Safety: A Continuous Journey

The new initiative was pilot-tested with staff and families in one of the facility’s inpatient medical units this past summer, and it was well-received, according to Kirby. When it is rolled out hospital-wide in the spring, it will be incorporated into a pamphlet that patients and families will receive on admission, and it will be available on GetWellNetwork, a solution that uses the bedside TV to engage patients and families in the care process. The development team also hopes to pilot-test the initiative in the hospital’s emergency department sometime next year. To gauge the initiative’s success moving forward, they plan to track patient experience scores and incident reporting system data.

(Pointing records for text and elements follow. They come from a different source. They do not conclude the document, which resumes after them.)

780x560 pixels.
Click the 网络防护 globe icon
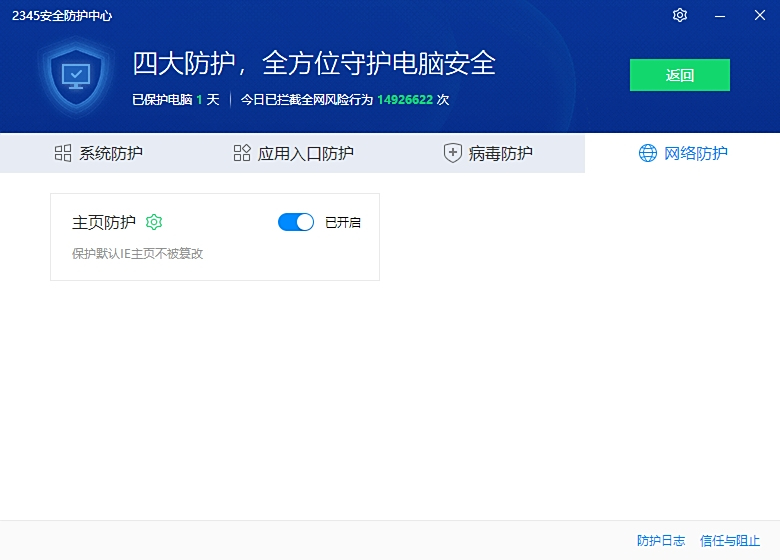648,153
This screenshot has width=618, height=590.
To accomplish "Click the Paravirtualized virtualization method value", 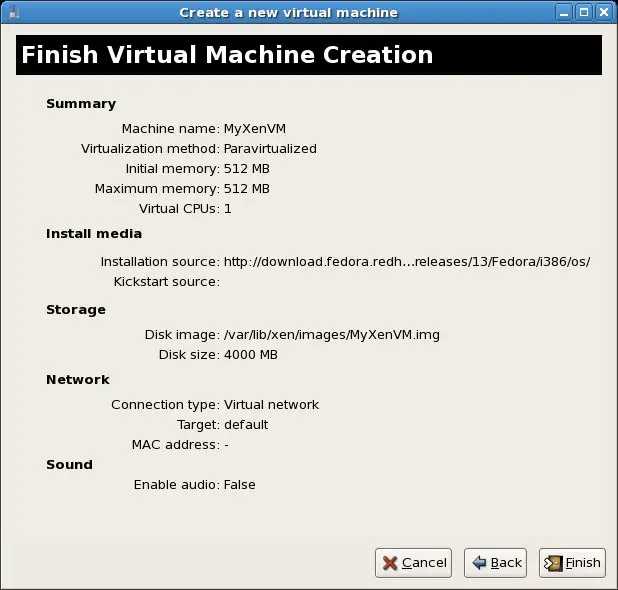I will 270,149.
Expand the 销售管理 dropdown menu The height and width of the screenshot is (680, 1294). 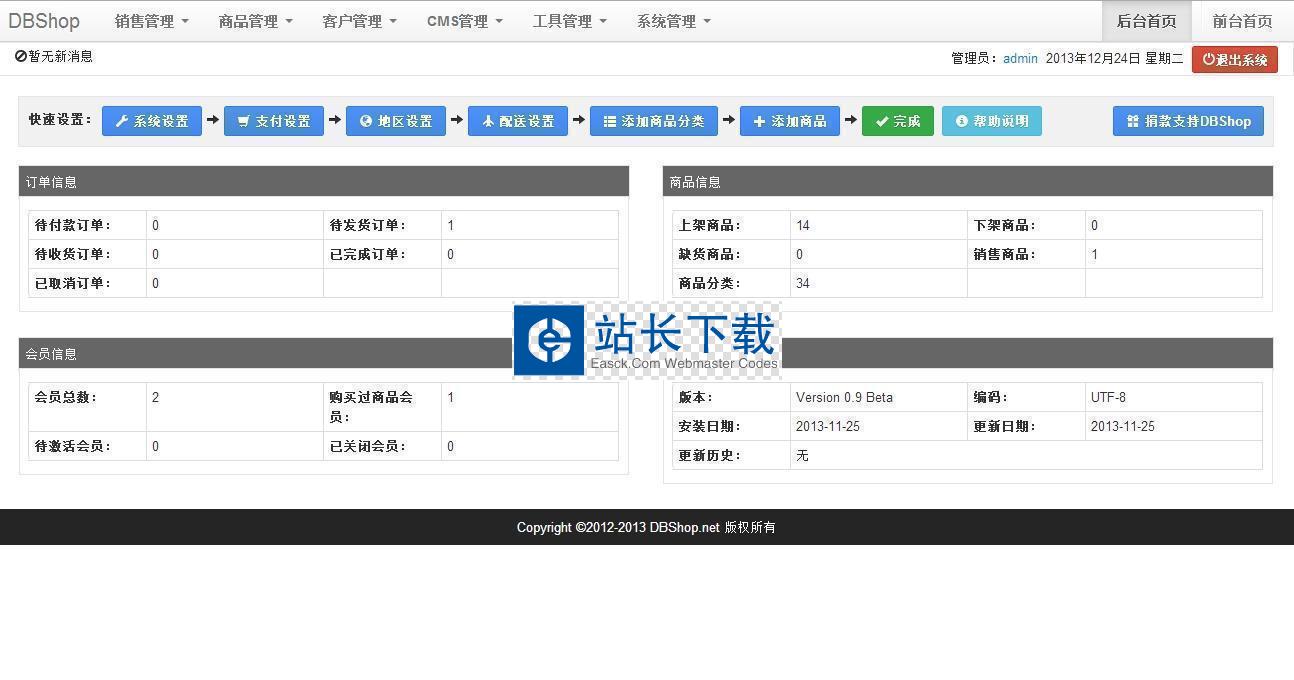(x=151, y=21)
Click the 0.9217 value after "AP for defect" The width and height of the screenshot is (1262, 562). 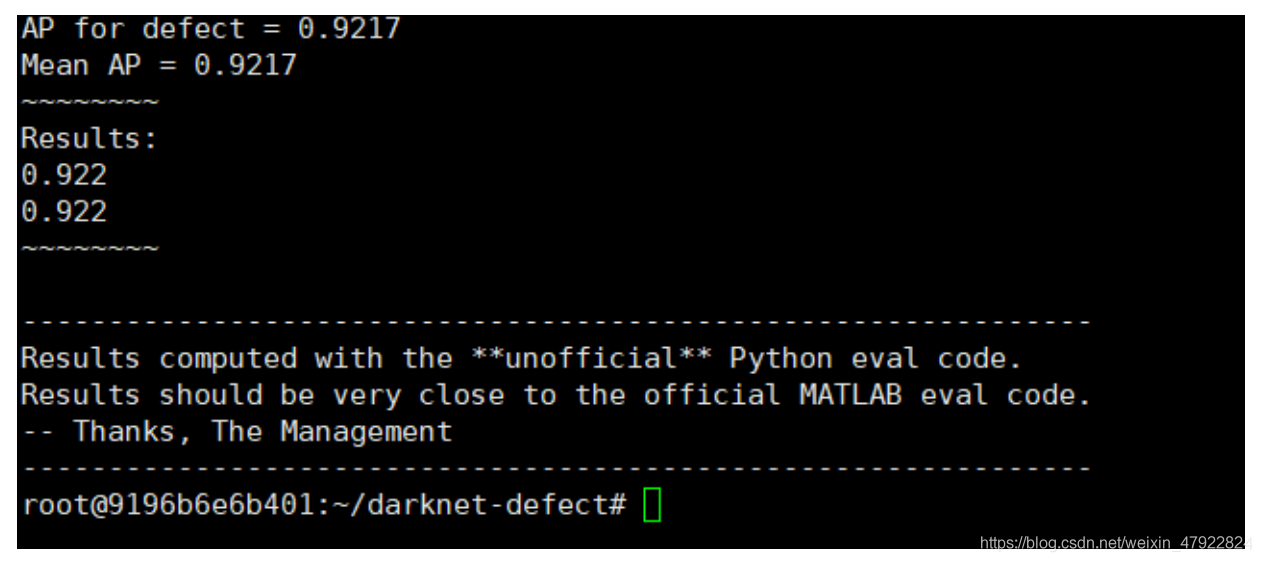coord(349,29)
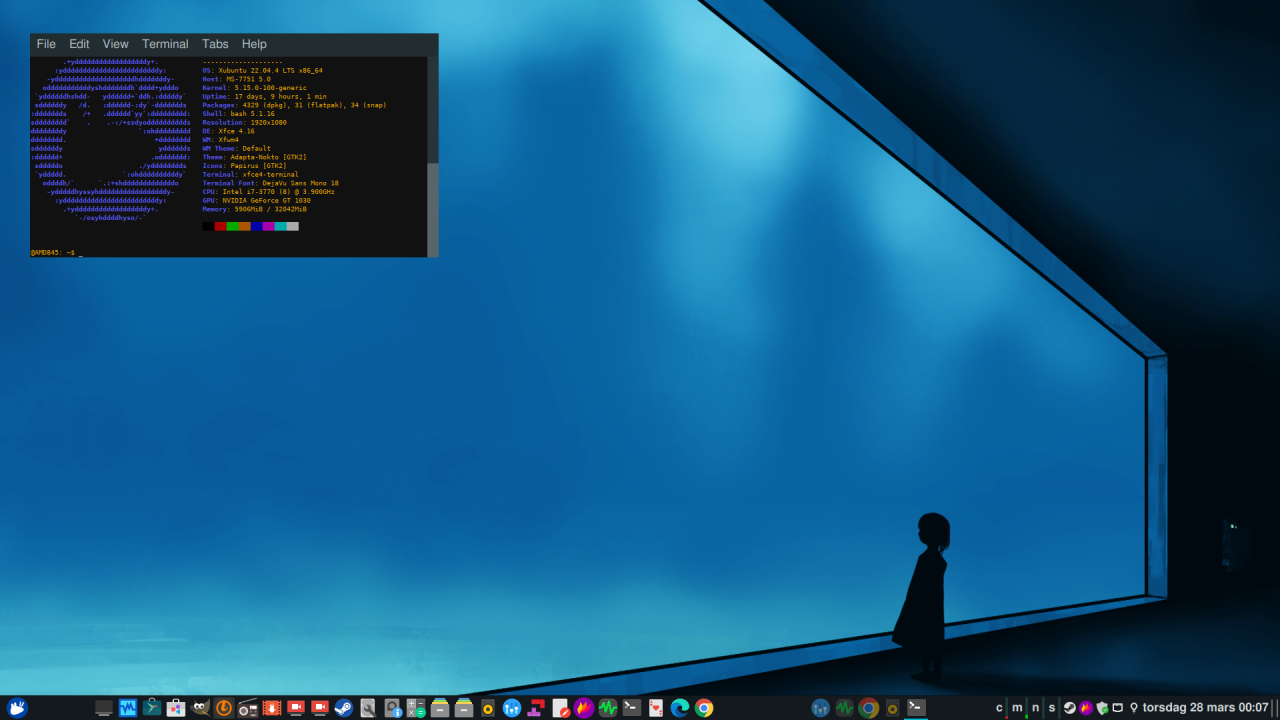Click the Steam tray icon
The width and height of the screenshot is (1280, 720).
[1069, 708]
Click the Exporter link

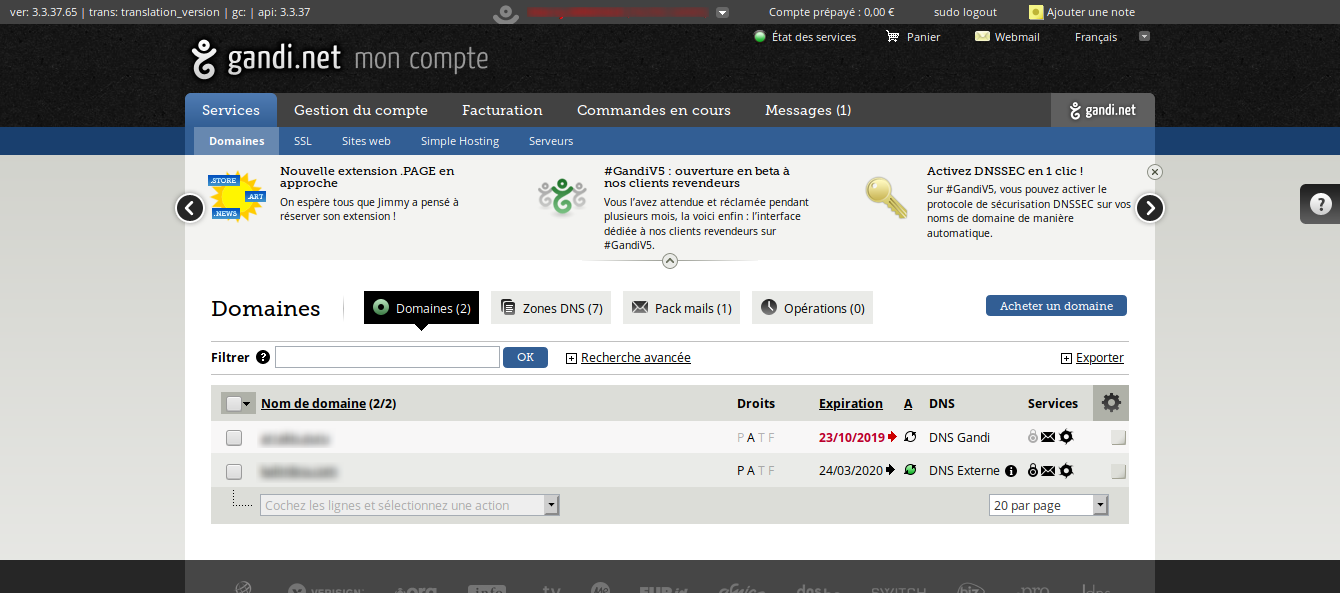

One thing they’ll never do is demand that patients and families use the tools and behaviors. “This is an invitation, not a mandate,” stressed Kirby. “We’re not telling them, ‘It’s up to you to make sure we use two patient identifiers at all times,’ for example. We’re saying, ‘We’re inviting you to be part of the care team through this initiative, and if you want to join us, here are some tools you can use.’

“Reducing events of preventable harm is challenging for any organization,” she concluded. “By offering patients and families this opportunity to get involved in quality and safety, we’re adding an extra safety measure that’s putting the goal of becoming a High Reliability Organization within our reach.”